WORKING DATA
________________

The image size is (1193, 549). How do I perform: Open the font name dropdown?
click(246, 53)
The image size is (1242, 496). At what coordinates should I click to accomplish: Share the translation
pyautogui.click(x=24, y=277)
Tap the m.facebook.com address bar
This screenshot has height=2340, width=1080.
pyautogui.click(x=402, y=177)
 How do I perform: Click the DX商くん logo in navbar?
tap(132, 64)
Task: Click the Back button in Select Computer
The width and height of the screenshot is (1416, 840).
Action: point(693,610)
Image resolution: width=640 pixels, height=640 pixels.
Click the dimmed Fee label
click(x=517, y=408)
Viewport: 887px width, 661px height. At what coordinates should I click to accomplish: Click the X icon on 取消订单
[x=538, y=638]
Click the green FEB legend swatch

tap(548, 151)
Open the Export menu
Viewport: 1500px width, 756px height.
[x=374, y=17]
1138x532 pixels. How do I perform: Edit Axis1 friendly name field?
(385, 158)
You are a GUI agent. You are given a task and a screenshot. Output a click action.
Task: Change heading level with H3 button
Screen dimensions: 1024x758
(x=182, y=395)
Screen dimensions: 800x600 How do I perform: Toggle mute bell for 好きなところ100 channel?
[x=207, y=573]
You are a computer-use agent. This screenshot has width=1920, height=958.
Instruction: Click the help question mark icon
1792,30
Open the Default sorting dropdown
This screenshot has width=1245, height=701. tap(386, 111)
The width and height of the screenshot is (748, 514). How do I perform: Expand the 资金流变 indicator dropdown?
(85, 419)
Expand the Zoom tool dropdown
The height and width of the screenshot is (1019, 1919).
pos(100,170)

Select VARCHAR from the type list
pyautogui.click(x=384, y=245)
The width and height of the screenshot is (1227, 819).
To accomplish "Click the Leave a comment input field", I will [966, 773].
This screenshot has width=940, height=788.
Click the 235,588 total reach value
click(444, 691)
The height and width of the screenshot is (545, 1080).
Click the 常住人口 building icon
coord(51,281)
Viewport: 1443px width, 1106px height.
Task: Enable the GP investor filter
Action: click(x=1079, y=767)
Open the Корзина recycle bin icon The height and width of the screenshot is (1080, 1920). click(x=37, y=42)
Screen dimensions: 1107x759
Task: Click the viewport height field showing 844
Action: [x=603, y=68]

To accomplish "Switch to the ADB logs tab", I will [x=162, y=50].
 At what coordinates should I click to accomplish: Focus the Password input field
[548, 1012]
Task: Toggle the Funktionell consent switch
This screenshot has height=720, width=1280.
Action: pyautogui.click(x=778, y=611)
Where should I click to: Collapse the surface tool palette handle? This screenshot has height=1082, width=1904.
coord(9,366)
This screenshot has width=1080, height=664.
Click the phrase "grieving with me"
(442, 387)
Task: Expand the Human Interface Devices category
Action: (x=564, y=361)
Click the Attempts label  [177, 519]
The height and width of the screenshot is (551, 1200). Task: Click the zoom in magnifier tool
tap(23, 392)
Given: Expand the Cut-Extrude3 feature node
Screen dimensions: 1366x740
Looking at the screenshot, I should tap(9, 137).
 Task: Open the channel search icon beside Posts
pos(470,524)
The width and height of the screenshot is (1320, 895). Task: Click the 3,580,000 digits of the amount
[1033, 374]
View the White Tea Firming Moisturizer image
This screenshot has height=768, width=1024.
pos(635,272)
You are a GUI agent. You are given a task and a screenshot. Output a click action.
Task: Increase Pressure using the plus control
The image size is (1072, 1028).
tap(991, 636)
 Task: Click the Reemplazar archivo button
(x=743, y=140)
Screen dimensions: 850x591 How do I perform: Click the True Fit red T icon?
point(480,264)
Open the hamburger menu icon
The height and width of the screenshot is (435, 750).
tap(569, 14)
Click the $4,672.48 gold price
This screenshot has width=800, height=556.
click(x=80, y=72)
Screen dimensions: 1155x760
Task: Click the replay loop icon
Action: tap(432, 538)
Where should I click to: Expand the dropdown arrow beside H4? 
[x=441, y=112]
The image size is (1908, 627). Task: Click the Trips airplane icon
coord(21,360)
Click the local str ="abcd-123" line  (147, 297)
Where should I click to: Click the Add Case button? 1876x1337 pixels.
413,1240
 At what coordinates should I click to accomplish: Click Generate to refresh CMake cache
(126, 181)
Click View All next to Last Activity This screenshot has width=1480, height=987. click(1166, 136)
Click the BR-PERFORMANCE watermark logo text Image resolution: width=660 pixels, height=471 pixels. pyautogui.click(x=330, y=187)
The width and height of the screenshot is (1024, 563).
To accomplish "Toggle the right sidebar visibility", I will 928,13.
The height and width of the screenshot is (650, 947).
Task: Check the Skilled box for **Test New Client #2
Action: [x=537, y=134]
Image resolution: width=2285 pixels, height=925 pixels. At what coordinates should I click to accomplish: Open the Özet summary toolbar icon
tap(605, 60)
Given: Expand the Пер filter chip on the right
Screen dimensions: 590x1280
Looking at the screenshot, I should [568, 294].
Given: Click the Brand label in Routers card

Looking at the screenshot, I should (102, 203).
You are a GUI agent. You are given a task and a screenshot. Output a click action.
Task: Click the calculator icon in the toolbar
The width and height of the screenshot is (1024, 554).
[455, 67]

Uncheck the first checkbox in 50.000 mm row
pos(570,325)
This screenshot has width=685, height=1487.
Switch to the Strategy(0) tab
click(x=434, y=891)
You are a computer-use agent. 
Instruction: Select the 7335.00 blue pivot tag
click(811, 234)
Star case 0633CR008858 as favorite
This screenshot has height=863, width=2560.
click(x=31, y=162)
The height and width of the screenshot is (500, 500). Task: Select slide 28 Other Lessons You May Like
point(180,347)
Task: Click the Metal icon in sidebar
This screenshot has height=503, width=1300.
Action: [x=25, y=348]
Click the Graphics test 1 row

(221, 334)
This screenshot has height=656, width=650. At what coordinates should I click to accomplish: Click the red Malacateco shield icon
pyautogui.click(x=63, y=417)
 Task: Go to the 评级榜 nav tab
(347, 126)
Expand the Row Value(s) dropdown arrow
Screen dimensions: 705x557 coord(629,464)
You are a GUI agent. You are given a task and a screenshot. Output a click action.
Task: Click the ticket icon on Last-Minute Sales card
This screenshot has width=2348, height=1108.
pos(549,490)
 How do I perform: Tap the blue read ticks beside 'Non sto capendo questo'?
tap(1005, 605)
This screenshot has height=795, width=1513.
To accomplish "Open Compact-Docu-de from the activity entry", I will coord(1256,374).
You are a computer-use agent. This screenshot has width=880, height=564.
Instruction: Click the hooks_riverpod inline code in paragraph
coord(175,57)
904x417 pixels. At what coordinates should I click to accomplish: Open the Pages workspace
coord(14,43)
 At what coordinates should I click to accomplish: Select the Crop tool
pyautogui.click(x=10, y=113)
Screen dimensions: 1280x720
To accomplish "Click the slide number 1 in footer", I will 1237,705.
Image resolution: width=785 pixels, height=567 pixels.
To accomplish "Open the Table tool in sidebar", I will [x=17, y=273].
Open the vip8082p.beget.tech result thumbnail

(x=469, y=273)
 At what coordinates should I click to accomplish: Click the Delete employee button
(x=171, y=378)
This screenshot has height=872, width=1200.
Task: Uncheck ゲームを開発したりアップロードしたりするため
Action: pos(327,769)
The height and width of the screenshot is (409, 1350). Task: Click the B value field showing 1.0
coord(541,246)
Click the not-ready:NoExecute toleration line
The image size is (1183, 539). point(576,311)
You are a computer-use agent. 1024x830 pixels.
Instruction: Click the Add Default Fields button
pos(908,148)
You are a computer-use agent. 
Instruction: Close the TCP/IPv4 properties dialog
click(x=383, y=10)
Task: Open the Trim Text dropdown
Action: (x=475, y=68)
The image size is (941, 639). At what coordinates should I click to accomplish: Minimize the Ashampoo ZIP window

________________

Quote each line above in full, word for word.

The image size is (1193, 549). How do I perform: Open the font name dropdown?
click(246, 53)
The image size is (1242, 496). At what coordinates should I click to accomplish: Share the translation
pyautogui.click(x=24, y=277)
Tap the m.facebook.com address bar
This screenshot has height=2340, width=1080.
pyautogui.click(x=402, y=177)
 How do I perform: Click the DX商くん logo in navbar?
tap(132, 64)
Task: Click the Back button in Select Computer
The width and height of the screenshot is (1416, 840).
Action: point(693,610)
Image resolution: width=640 pixels, height=640 pixels.
Click the dimmed Fee label
click(x=517, y=408)
Viewport: 887px width, 661px height. At what coordinates should I click to accomplish: Click the X icon on 取消订单
[x=538, y=638]
Click the green FEB legend swatch

tap(548, 151)
Open the Export menu
Viewport: 1500px width, 756px height.
[x=374, y=17]
1138x532 pixels. How do I perform: Edit Axis1 friendly name field?
(385, 158)
You are a GUI agent. You are given a task and a screenshot. Output a click action.
Task: Change heading level with H3 button
Screen dimensions: 1024x758
(x=182, y=395)
Screen dimensions: 800x600 How do I perform: Toggle mute bell for 好きなところ100 channel?
[x=207, y=573]
You are a computer-use agent. This screenshot has width=1920, height=958.
Instruction: Click the help question mark icon
1792,30
Open the Default sorting dropdown
This screenshot has width=1245, height=701. tap(386, 111)
The width and height of the screenshot is (748, 514). How do I perform: Expand the 资金流变 indicator dropdown?
(85, 419)
Expand the Zoom tool dropdown
The height and width of the screenshot is (1019, 1919).
pos(100,170)

Select VARCHAR from the type list
pyautogui.click(x=384, y=245)
The width and height of the screenshot is (1227, 819).
To accomplish "Click the Leave a comment input field", I will [966, 773].
This screenshot has width=940, height=788.
Click the 235,588 total reach value
click(444, 691)
The height and width of the screenshot is (545, 1080).
Click the 常住人口 building icon
coord(51,281)
Viewport: 1443px width, 1106px height.
Task: Enable the GP investor filter
Action: click(x=1079, y=767)
Open the Корзина recycle bin icon The height and width of the screenshot is (1080, 1920). click(x=37, y=42)
Screen dimensions: 1107x759
Task: Click the viewport height field showing 844
Action: [x=603, y=68]

To accomplish "Switch to the ADB logs tab", I will [x=162, y=50].
 At what coordinates should I click to accomplish: Focus the Password input field
[548, 1012]
Task: Toggle the Funktionell consent switch
This screenshot has height=720, width=1280.
Action: pyautogui.click(x=778, y=611)
Where should I click to: Collapse the surface tool palette handle? This screenshot has height=1082, width=1904.
coord(9,366)
This screenshot has width=1080, height=664.
Click the phrase "grieving with me"
(442, 387)
Task: Expand the Human Interface Devices category
Action: (x=564, y=361)
Click the Attempts label  [177, 519]
The height and width of the screenshot is (551, 1200). Task: Click the zoom in magnifier tool
tap(23, 392)
Given: Expand the Cut-Extrude3 feature node
Screen dimensions: 1366x740
Looking at the screenshot, I should tap(9, 137).
 Task: Open the channel search icon beside Posts
pos(470,524)
The width and height of the screenshot is (1320, 895). Task: Click the 3,580,000 digits of the amount
[1033, 374]
View the White Tea Firming Moisturizer image
This screenshot has height=768, width=1024.
pos(635,272)
You are a GUI agent. You are given a task and a screenshot. Output a click action.
Task: Increase Pressure using the plus control
The image size is (1072, 1028).
tap(991, 636)
 Task: Click the Reemplazar archivo button
(x=743, y=140)
Screen dimensions: 850x591 How do I perform: Click the True Fit red T icon?
point(480,264)
Open the hamburger menu icon
The height and width of the screenshot is (435, 750).
tap(569, 14)
Click the $4,672.48 gold price
This screenshot has width=800, height=556.
click(x=80, y=72)
Screen dimensions: 1155x760
Task: Click the replay loop icon
Action: tap(432, 538)
Where should I click to: Expand the dropdown arrow beside H4? 
[x=441, y=112]
The image size is (1908, 627). Task: Click the Trips airplane icon
coord(21,360)
Click the local str ="abcd-123" line  (147, 297)
Where should I click to: Click the Add Case button? 1876x1337 pixels.
413,1240
 At what coordinates should I click to accomplish: Click Generate to refresh CMake cache
(126, 181)
Click View All next to Last Activity This screenshot has width=1480, height=987. click(1166, 136)
Click the BR-PERFORMANCE watermark logo text Image resolution: width=660 pixels, height=471 pixels. pyautogui.click(x=330, y=187)
The width and height of the screenshot is (1024, 563).
To accomplish "Toggle the right sidebar visibility", I will 928,13.
The height and width of the screenshot is (650, 947).
Task: Check the Skilled box for **Test New Client #2
Action: [x=537, y=134]
Image resolution: width=2285 pixels, height=925 pixels. At what coordinates should I click to accomplish: Open the Özet summary toolbar icon
tap(605, 60)
Given: Expand the Пер filter chip on the right
Screen dimensions: 590x1280
Looking at the screenshot, I should [568, 294].
Given: Click the Brand label in Routers card

Looking at the screenshot, I should (102, 203).
You are a GUI agent. You are given a task and a screenshot. Output a click action.
Task: Click the calculator icon in the toolbar
The width and height of the screenshot is (1024, 554).
[455, 67]

Uncheck the first checkbox in 50.000 mm row
pos(570,325)
This screenshot has width=685, height=1487.
Switch to the Strategy(0) tab
click(x=434, y=891)
You are a computer-use agent. 
Instruction: Select the 7335.00 blue pivot tag
click(811, 234)
Star case 0633CR008858 as favorite
This screenshot has height=863, width=2560.
click(x=31, y=162)
The height and width of the screenshot is (500, 500). Task: Select slide 28 Other Lessons You May Like
point(180,347)
Task: Click the Metal icon in sidebar
This screenshot has height=503, width=1300.
Action: [x=25, y=348]
Click the Graphics test 1 row

(221, 334)
This screenshot has height=656, width=650. At what coordinates should I click to accomplish: Click the red Malacateco shield icon
pyautogui.click(x=63, y=417)
 Task: Go to the 评级榜 nav tab
(347, 126)
Expand the Row Value(s) dropdown arrow
Screen dimensions: 705x557 coord(629,464)
You are a GUI agent. You are given a task and a screenshot. Output a click action.
Task: Click the ticket icon on Last-Minute Sales card
This screenshot has width=2348, height=1108.
pos(549,490)
 How do I perform: Tap the blue read ticks beside 'Non sto capendo questo'?
tap(1005, 605)
This screenshot has height=795, width=1513.
To accomplish "Open Compact-Docu-de from the activity entry", I will coord(1256,374).
You are a computer-use agent. This screenshot has width=880, height=564.
Instruction: Click the hooks_riverpod inline code in paragraph
coord(175,57)
904x417 pixels. At what coordinates should I click to accomplish: Open the Pages workspace
coord(14,43)
 At what coordinates should I click to accomplish: Select the Crop tool
pyautogui.click(x=10, y=113)
Screen dimensions: 1280x720
To accomplish "Click the slide number 1 in footer", I will 1237,705.
Image resolution: width=785 pixels, height=567 pixels.
To accomplish "Open the Table tool in sidebar", I will [x=17, y=273].
Open the vip8082p.beget.tech result thumbnail

(x=469, y=273)
 At what coordinates should I click to accomplish: Click the Delete employee button
(x=171, y=378)
This screenshot has height=872, width=1200.
Task: Uncheck ゲームを開発したりアップロードしたりするため
Action: pos(327,769)
The height and width of the screenshot is (409, 1350). Task: Click the B value field showing 1.0
coord(541,246)
Click the not-ready:NoExecute toleration line
The image size is (1183, 539). point(576,311)
You are a computer-use agent. 1024x830 pixels.
Instruction: Click the Add Default Fields button
pos(908,148)
You are a computer-use agent. 
Instruction: Close the TCP/IPv4 properties dialog
click(x=383, y=10)
Task: Open the Trim Text dropdown
Action: (x=475, y=68)
The image size is (941, 639). At what coordinates should I click to accomplish: Minimize the Ashampoo ZIP window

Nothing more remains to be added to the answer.